Today’s quote about the Bible is from Martin Luther. He said: “For some years now I have read through the Bible twice every year. If you picture the Bible to be a mighty tree and every word a little branch, I have shaken every one of these branches because I wanted to know what it was and what it meant.”

Our topic for today is titled: “Humanity’s Relationship with Humankind (Part 2)” from the book, “The Promise and the Blessing” by Dr. Michael A. Harbin.
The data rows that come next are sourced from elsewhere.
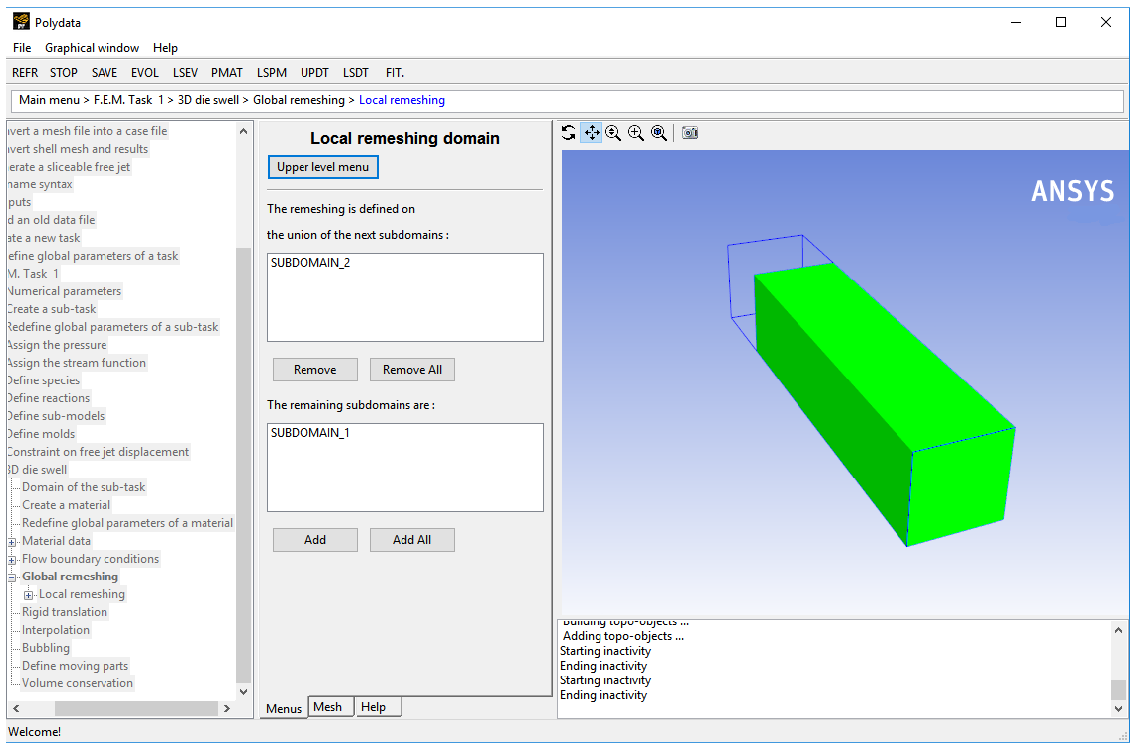The height and width of the screenshot is (751, 1136).
Task: Click the FIT. toolbar command
Action: 394,72
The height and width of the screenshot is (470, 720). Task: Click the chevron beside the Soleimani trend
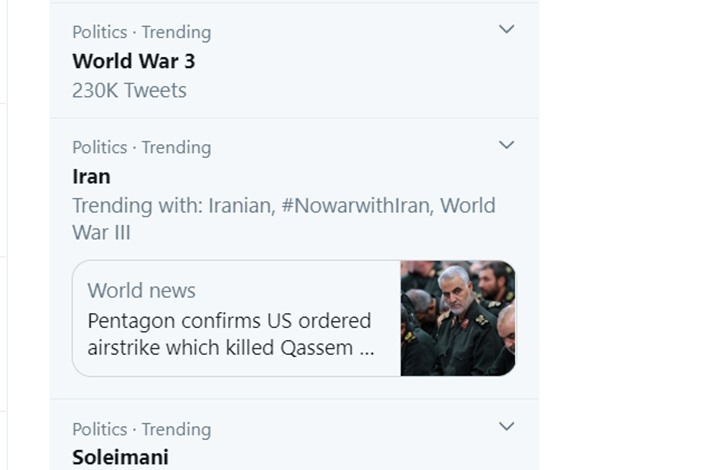click(506, 427)
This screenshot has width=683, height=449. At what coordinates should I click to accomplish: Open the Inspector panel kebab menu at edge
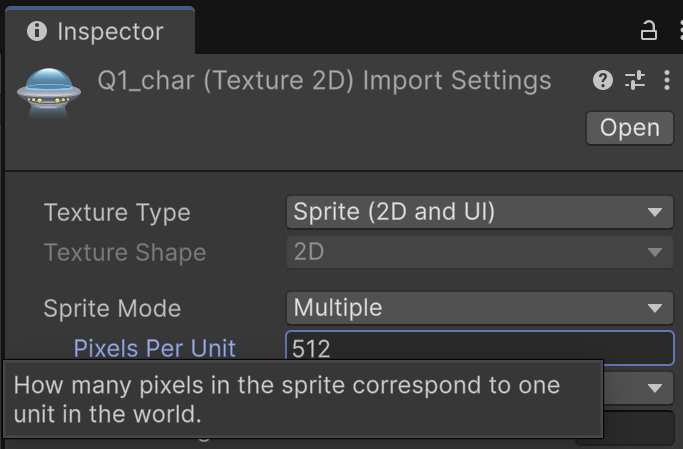tap(680, 31)

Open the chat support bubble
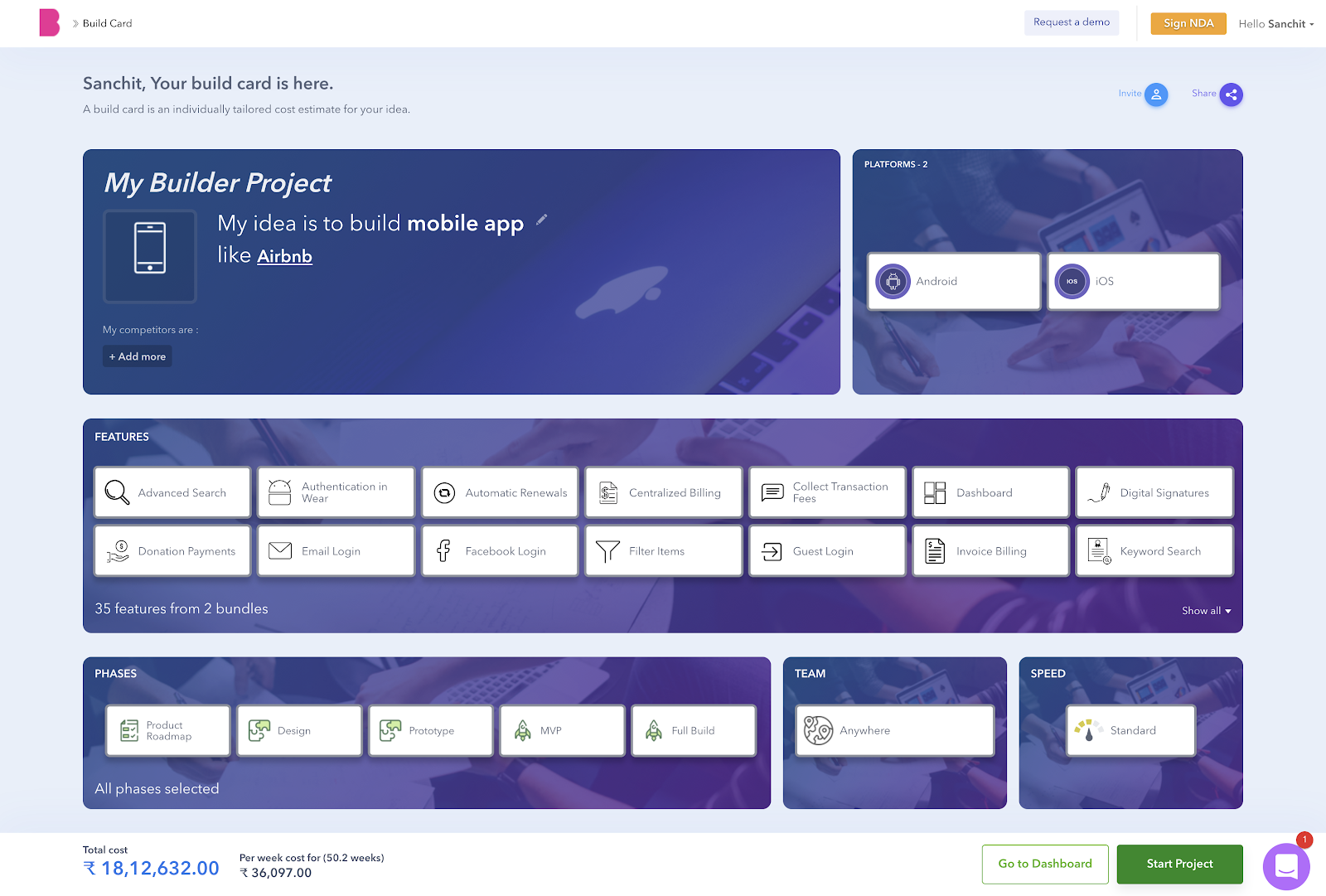[1286, 867]
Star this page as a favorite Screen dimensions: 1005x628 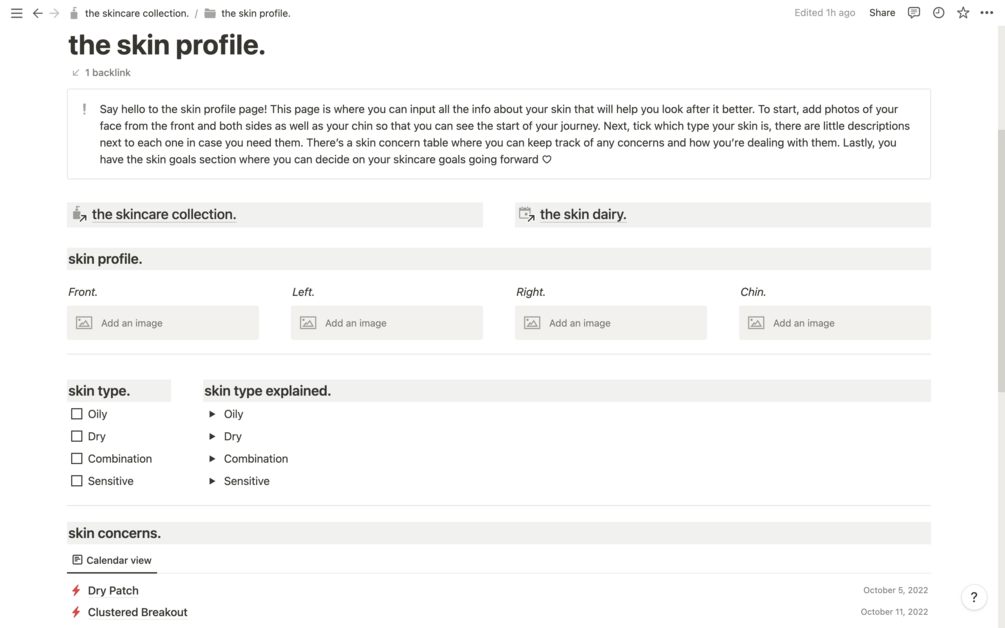[x=962, y=13]
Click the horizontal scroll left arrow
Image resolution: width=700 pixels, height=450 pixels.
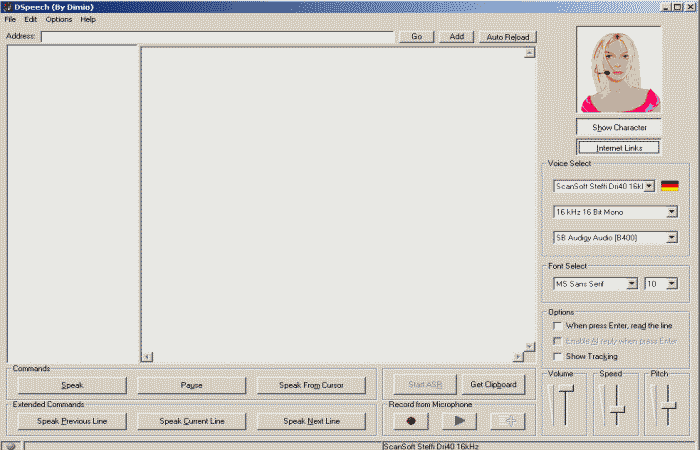click(147, 356)
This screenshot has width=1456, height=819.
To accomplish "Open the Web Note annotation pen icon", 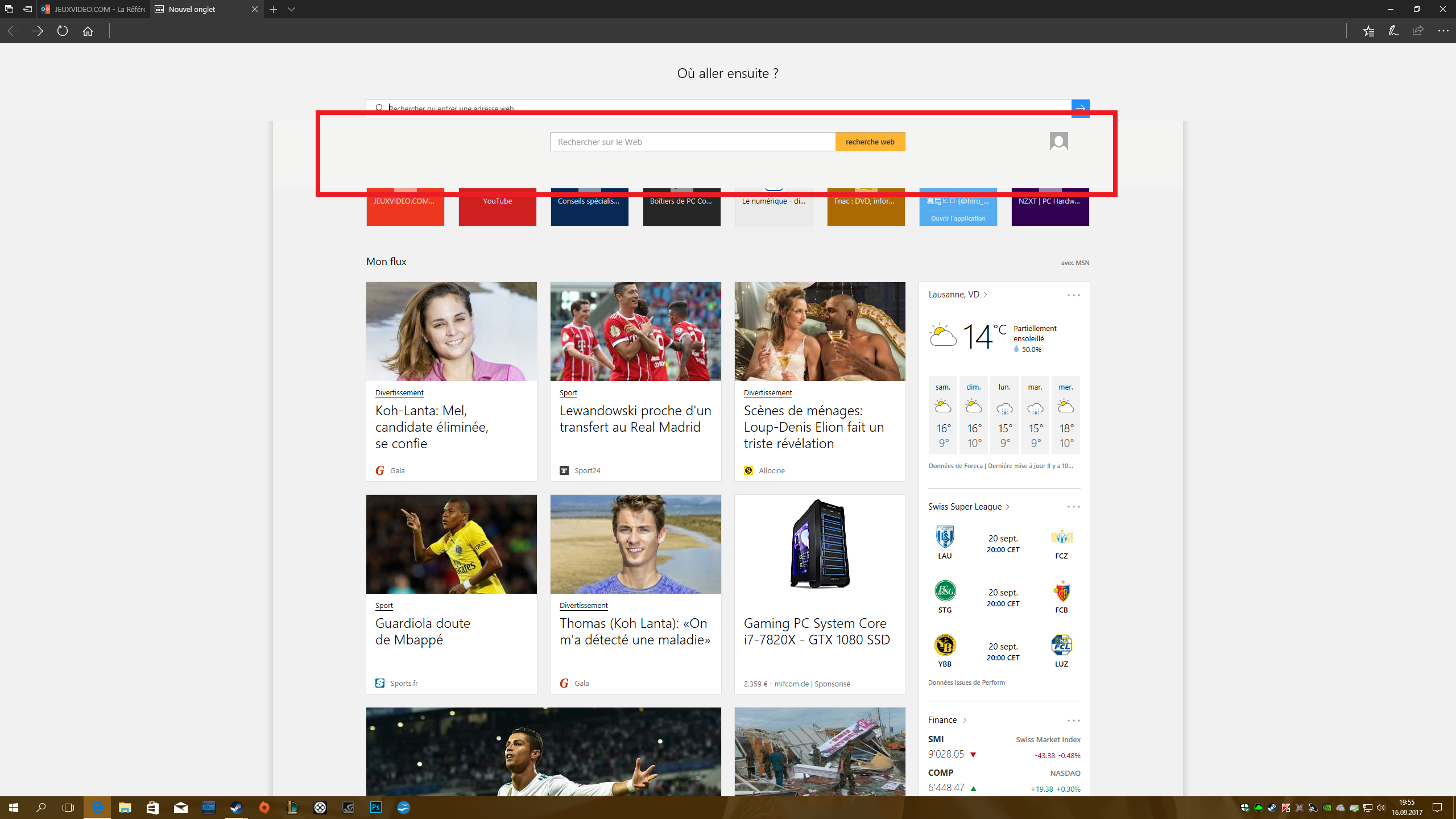I will point(1392,31).
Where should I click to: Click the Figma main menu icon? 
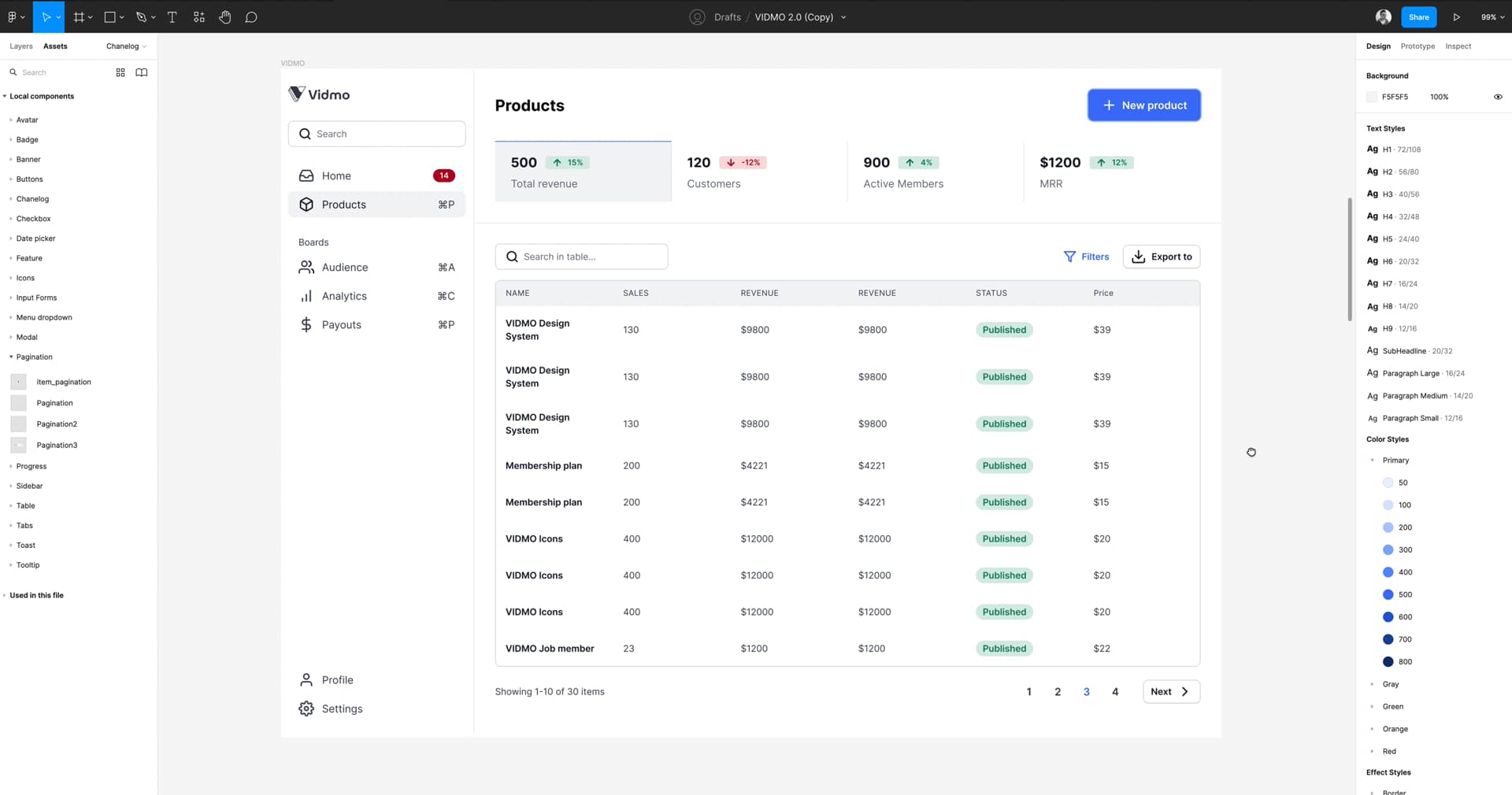13,17
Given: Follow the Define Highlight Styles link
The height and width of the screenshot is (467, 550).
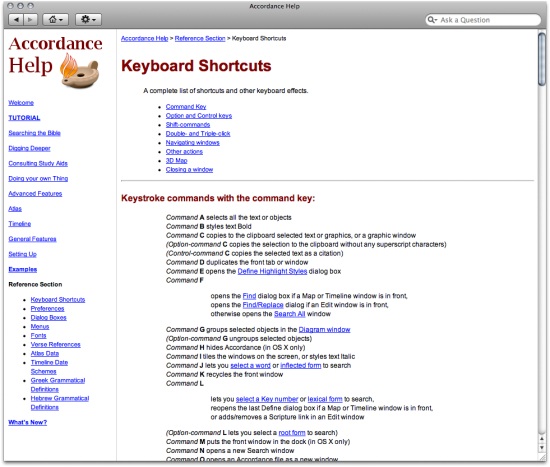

Two relationships are addressed by the curse recorded in Genesis 3:6 — that of mother and child and that of husband and wife. While the text speaks of childbirth, more than the physical pain of birth seems to be involved. First, generally where the Hebrew word here translated “pain” is used, it means “vexation, grief, anguish” or some type of emotional pain. Second, the phrase “your pains in childbearing” renders a difficult expression — literally, “your pain and your conception.” While scholars have usually taken the phrase to mean physical pain in the process of giving birth, other possibilities include an accelerated birthrate or, coupled with the next phrase, other types of pain experienced later in the parenting process. This latter meaning is borne out by historical evidence when we evaluate the struggles between parents (mothers especially) and their children. Part of the pain a parent experiences “in childbearing” is the emotional pain as a child grows and does not live up to the expectations of the mother or father.

The second relationship noted in Genesis 3:16 is that of husband and wife. the observation is addressed to the woman, but the object of the relationship is the man. The expression “your desire will be for” is used only one other time in the Old Testament, and that is in the next chapter, where Cain is told by God, “sin is crouching at your door; it desires to have you.” The phrase seems to suggest a seeking of dominance. In the next clause of Genesis 3:16 (“and he will rule over you”), the Hebrew word for “and” may just as likely be translated “but”, so what we seem to see here is conflict between the previously complementary couple. Thus, rather than a smoothly running hierarchy, we now have competition, with each person seeking to advance the self rather than the world.

This passage then sets the pattern we see in human relationships. Although specifically addressed only to the original couple, the results have clearly spread throughout the human race. It is a pattern of self-seeking and personal advancement at the expense of others; it is a picture of grief and sorrow as a result of failed relationships.